"Not at all," I hastened to say, turning my eyes from my first to my second husband. The former was eating bread and milk--reluctantly, it seemed to me--from a spoon manipulated by his nurse. That it was really Jack who was sitting there in a high chair, doomed to swallow baby food while he craved partridge and Burgundy was a conviction that had come to me for a fleeting moment, to be followed by a return to conventional common sense and a renewed satisfaction in my environment. Tom sat opposite me, smiling contentedly, while between us, at a side of the table, the baby perfunctorily absorbed a simple but nutritious diet, deftly presented to his tiny mouth by his attentive nurse. It was a charming scene of domestic bliss at that moment, and I realized clearly how much I had to lose by giving way, even intermittently, to the wretched hallucinations that my overwrought nerves begot.

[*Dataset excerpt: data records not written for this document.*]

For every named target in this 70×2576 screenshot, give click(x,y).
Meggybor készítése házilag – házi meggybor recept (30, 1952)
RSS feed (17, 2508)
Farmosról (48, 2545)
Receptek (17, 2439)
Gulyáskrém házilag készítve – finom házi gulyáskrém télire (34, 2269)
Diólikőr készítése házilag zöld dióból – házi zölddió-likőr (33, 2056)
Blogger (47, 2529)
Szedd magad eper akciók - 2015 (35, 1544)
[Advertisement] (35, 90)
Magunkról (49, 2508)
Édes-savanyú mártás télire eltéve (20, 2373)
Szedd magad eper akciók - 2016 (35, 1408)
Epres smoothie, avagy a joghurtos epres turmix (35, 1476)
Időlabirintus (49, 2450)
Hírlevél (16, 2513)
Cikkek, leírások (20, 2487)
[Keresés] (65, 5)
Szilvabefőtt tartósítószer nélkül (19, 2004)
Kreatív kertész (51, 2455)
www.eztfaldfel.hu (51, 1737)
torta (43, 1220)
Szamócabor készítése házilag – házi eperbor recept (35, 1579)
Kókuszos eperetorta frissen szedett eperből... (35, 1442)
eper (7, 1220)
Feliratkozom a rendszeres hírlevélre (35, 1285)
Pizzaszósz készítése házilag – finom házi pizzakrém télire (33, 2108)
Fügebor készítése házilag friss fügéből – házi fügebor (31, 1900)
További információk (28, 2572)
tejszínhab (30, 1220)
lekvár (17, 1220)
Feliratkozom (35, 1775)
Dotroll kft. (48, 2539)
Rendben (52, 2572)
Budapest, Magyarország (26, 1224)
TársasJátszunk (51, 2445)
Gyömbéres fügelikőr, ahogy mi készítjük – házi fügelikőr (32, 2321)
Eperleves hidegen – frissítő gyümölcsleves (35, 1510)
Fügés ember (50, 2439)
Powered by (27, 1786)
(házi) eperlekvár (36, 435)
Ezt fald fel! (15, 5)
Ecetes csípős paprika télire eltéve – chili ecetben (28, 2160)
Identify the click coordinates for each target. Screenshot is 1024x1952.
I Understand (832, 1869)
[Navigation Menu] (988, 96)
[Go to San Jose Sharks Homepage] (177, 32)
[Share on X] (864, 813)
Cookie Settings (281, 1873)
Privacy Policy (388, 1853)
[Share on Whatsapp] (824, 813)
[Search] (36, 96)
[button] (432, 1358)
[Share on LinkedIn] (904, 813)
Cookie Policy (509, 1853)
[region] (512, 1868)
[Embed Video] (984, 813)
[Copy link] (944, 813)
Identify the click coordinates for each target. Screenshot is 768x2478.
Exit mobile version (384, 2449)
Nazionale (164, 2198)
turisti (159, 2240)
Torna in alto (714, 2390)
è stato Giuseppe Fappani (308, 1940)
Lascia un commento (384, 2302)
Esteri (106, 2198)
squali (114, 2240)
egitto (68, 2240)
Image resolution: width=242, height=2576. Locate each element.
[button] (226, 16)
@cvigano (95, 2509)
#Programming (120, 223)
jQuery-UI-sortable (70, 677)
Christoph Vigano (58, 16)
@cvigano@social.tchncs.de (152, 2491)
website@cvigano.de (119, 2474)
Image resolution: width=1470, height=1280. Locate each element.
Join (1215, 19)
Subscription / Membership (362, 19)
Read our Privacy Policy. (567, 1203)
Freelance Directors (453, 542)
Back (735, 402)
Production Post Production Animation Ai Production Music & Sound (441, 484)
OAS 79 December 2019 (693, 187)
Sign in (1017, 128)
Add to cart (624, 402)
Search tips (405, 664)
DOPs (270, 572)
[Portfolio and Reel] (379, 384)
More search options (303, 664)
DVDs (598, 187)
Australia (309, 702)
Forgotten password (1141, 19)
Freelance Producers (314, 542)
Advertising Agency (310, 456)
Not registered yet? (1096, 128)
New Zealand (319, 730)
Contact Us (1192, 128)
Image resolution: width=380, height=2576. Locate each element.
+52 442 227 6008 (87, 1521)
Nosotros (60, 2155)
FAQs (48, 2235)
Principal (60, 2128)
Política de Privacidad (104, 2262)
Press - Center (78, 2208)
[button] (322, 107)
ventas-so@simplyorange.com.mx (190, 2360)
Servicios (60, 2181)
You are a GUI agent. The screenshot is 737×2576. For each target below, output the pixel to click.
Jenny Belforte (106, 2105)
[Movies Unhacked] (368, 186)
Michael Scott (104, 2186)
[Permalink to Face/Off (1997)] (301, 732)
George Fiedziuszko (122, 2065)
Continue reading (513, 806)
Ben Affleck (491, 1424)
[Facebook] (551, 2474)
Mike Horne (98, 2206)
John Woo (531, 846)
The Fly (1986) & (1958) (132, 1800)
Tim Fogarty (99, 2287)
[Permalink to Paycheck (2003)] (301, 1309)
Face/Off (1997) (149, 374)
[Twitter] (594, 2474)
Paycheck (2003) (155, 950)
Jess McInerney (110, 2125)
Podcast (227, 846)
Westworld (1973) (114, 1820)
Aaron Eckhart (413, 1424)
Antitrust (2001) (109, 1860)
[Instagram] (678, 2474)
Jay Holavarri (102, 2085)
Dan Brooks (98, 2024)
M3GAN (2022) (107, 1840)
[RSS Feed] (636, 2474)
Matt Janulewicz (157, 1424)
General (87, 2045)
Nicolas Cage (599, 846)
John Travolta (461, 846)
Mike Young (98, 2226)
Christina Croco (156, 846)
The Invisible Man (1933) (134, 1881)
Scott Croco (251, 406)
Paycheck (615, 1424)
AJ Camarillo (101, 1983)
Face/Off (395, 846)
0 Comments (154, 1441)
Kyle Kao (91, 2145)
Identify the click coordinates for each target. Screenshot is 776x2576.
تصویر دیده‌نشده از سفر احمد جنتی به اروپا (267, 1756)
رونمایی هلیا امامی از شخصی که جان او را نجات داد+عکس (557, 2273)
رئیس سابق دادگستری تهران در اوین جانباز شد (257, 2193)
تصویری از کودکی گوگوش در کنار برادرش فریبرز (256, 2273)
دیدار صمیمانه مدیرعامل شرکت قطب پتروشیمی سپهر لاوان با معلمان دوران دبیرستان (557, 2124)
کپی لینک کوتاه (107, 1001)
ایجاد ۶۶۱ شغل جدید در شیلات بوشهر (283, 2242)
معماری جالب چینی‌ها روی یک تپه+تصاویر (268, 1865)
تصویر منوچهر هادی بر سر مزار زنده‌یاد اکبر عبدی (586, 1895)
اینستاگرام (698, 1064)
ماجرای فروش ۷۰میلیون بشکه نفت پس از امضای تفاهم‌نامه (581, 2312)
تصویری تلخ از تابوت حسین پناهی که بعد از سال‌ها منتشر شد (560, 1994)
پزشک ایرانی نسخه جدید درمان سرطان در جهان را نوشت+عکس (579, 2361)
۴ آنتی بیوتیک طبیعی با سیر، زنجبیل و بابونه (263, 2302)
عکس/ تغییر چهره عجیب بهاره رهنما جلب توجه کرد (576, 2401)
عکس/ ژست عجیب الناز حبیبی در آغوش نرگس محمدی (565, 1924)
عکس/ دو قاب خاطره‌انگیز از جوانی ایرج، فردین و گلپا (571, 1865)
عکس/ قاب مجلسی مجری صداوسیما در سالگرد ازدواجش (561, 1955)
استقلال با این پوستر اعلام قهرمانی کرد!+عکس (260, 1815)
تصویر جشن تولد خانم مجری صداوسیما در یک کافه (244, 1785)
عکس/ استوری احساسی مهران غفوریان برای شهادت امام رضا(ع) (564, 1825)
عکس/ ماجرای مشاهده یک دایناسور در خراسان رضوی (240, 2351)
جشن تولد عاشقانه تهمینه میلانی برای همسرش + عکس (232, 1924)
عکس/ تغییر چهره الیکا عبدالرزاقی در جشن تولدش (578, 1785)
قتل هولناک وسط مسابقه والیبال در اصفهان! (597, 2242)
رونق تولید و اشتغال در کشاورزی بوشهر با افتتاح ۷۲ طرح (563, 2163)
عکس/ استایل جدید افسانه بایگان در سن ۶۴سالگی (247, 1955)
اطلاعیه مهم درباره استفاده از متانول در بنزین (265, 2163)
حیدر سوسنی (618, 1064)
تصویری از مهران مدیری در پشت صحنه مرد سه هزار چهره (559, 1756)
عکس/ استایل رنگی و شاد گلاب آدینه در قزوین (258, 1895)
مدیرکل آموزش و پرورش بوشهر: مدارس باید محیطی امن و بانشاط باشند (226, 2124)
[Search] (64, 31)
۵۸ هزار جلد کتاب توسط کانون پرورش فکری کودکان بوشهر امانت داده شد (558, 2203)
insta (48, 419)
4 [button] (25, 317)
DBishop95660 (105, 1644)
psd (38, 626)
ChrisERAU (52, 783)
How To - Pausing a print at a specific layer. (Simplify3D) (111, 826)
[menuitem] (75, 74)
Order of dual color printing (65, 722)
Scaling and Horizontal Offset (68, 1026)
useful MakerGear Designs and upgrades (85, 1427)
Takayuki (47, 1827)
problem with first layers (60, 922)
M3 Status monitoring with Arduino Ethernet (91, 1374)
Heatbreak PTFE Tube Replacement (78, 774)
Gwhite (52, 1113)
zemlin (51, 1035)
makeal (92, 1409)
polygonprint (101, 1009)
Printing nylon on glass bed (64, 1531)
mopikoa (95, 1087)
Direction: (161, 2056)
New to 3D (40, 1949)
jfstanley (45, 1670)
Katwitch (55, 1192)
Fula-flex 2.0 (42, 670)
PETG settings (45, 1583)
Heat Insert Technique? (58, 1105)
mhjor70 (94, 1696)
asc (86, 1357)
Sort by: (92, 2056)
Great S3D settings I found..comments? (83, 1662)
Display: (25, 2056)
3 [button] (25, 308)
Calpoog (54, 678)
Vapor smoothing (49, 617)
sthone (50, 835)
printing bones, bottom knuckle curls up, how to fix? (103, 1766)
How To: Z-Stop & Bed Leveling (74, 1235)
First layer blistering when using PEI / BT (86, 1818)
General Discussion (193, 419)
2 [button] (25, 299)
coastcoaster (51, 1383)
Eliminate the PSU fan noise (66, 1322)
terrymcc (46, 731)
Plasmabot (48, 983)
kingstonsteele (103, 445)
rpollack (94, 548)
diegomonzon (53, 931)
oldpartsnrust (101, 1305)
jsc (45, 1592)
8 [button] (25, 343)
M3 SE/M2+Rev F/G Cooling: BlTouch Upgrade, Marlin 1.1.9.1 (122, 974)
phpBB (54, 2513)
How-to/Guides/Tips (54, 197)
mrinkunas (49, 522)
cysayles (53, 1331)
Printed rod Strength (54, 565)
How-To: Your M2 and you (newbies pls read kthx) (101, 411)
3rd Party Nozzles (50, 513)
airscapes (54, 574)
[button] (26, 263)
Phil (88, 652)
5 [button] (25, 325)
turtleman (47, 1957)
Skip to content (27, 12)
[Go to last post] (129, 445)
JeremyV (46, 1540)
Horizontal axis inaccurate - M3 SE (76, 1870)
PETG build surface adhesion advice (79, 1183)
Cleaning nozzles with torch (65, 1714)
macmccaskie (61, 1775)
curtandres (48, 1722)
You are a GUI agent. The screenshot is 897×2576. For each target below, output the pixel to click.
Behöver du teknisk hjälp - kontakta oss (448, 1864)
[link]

"Just look at him, Clare!" exclaimed Tom, presently. "I tell you it's an interesting study. It's elevating and enlightening, my dear. To an evolutionist there's a world of meaning in that baby's enthusiasm for bread and milk. Here he sits at the table covered with gastronomic luxuries and actually rejoices in the simplest kind of food. You see, Clare, how well the difference between Horatio and myself in regard to diet illustrates Spencer's definition of evolution as a continuous change from indefinite, incoherent homogeneity to definite, coherent heterogeneity through successive differentiations and integrations. Great Scott, nurse! What's the matter with him? He's choking again!"
"It's nothing, sir," remarked the nurse, quietly, as the baby recovered from a fit of coughing and resumed his meal. "But, if you'll pardon the remark, sir, I think that he's much better off in the nursery."
It was not a tactful suggestion, and I knew that Tom felt hurt; but he maintained his self-control and made no further comment, merely glancing at me with a smile in his eyes. I realized, with a vague uneasiness, that open and active hostilities between baby's nurse and Tom were among the possibilities of the near future, and it was not a pleasing thought.
"What does he top off with?" asked Tom, presently, grinning at Horatio, who had emptied his bowl and had stuck a fist into his rosebud mouth, as if still hungry. "Have you got an ice for him, James?"
The butler stood motionless, gazing fixedly at the nurse.
"What queer ideas you have, Tom!" I cried, to break the strain of an uncomfortable situation. "An ice would give him an awful pain."
"Perhaps he'd like a Welsh rabbit, then?" growled Tom, crossly.
The baby seized a spoon and rapped gleefully on the table.
"Isn't he cunning!" I cried, delightedly. "He's happy now, isn't he? I am inclined to think, Tom, that he'd rather have a nap than a rabbit."